To our knowledge, this is the first randomized phase 3 trial demonstrating the clinical benefit of targeting the IDH1 variant for patients with advanced cholangiocarcinoma with IDH1 mutation or any other solid tumor with IDH1 mutation. Ivosidenib demonstrated a 63% reduction in the risk of progression or death (HR, 0.37 [95% CI, 0.25-0.54]; 1-sided P < .001) compared with placebo among patients previously treated with chemotherapy.¹⁹ In a previous report, the IDH1-variant allele fraction from plasma circulating tumor DNA and the plasma D-2-hydroxyglutarate levels were suppressed by ivosidenib,³² further supporting the antitumor and pharmacodynamic effect of the drug.
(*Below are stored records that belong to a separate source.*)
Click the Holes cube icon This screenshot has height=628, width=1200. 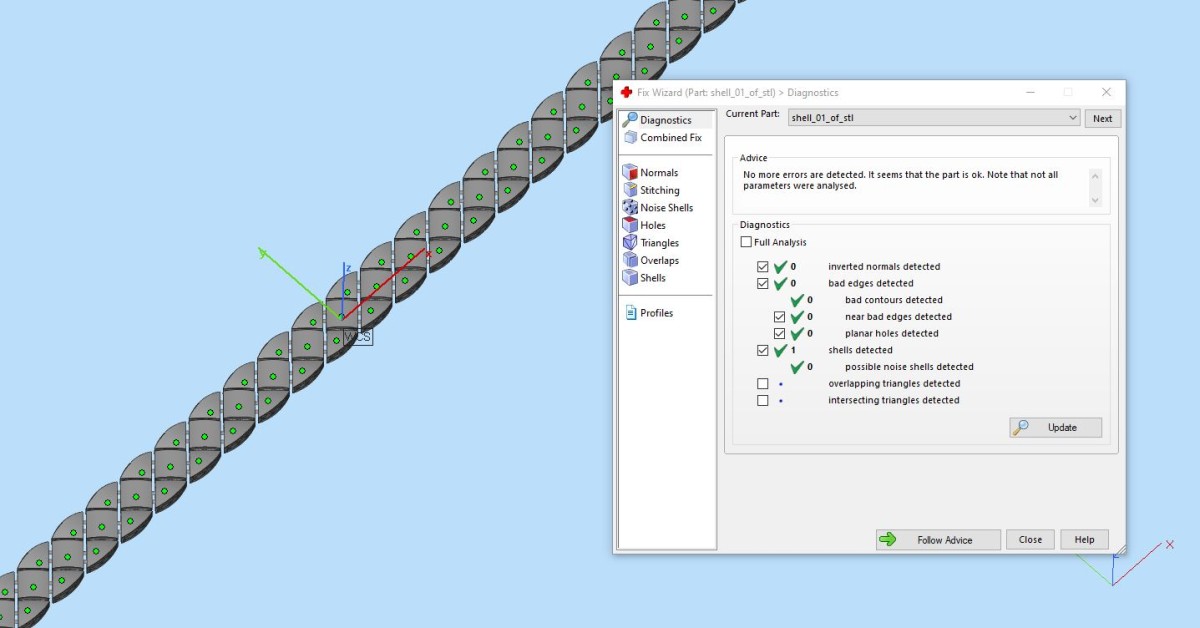(x=630, y=225)
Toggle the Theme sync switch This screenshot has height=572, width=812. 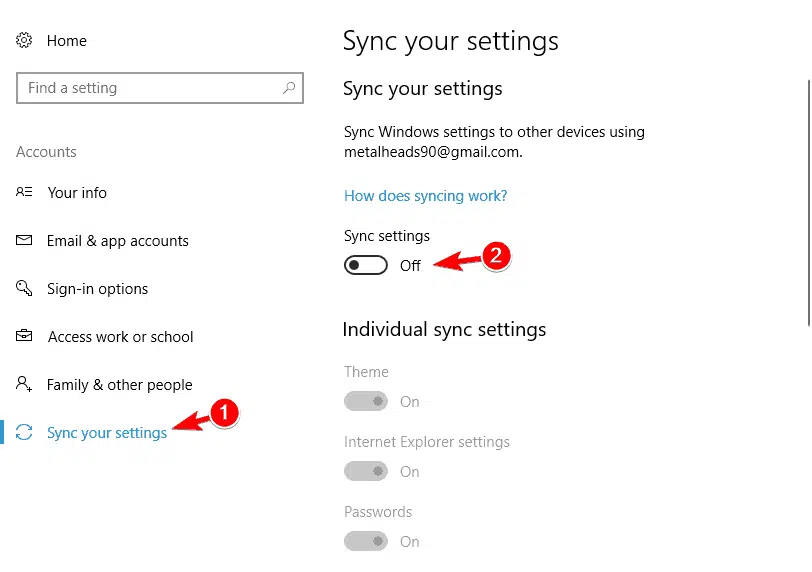tap(366, 401)
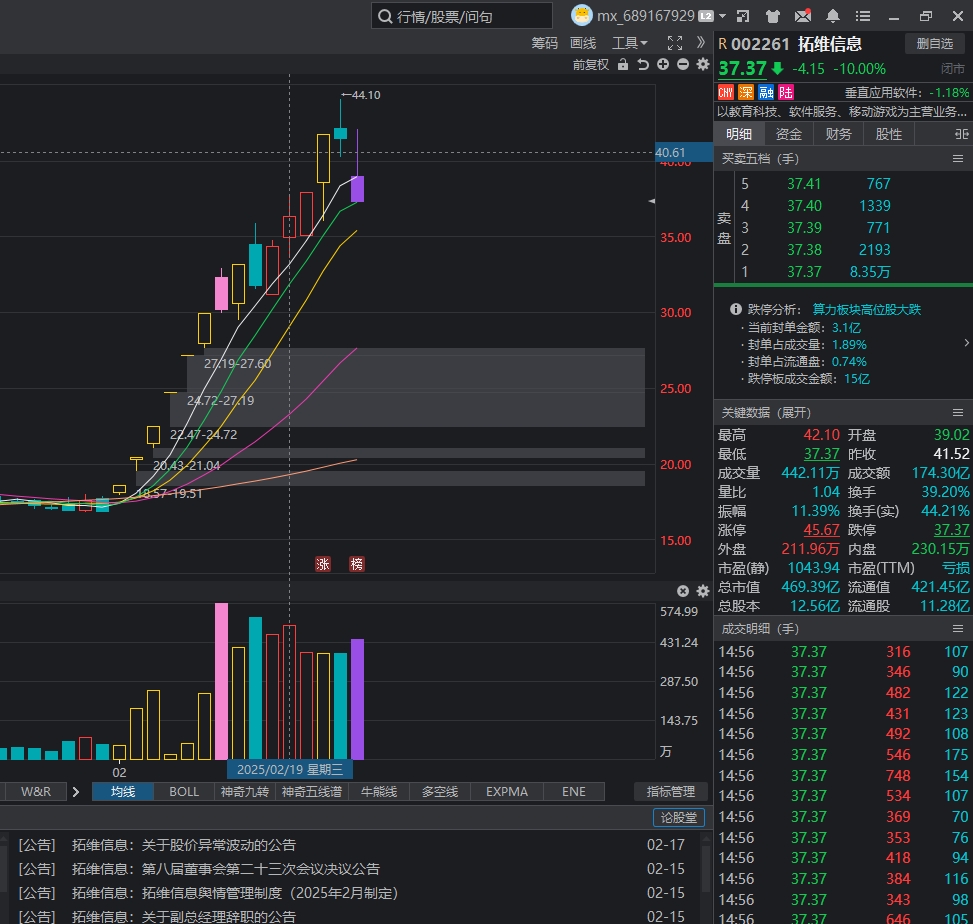Open the mail messages icon

[x=802, y=16]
The robust improvement in PFS led to the addition of ivosidenib to contemporary treatment guidelines as a subsequent-line treatment option for patients with cholangiocarcinoma with IDH1 mutation after disease progression: the NCCN Clinical Practice Guidelines in Oncology (see Additional Information in the end matter),³³ the Thésaurus National de Cancérologie Digestive guidelines (France),³⁴ and the Associazione Italiana de Oncologia Medica guidelines (Italy).³⁵

To some extent, the population in this trial represents a real-world population in that patients receiving second-line and third-line treatment were included and there were no exclusions for comorbid conditions, such as ascites, pleural effusions, or biliary stents. In fact, more than 90% of patients had metastatic disease at baseline, and approximately 25% had baseline ascites. Progression-free survival among patients with advanced biliary cancer receiving second-line chemotherapy is approximately 2 to 3 months,^11,36,37 and chemotherapy may lead to cumulative toxic effects. Ivosidenib provides an alternative therapeutic option for patients in need of new noncytotoxic treatments that can target tumors, delay progression, preserve QOL, and potentially extend survival.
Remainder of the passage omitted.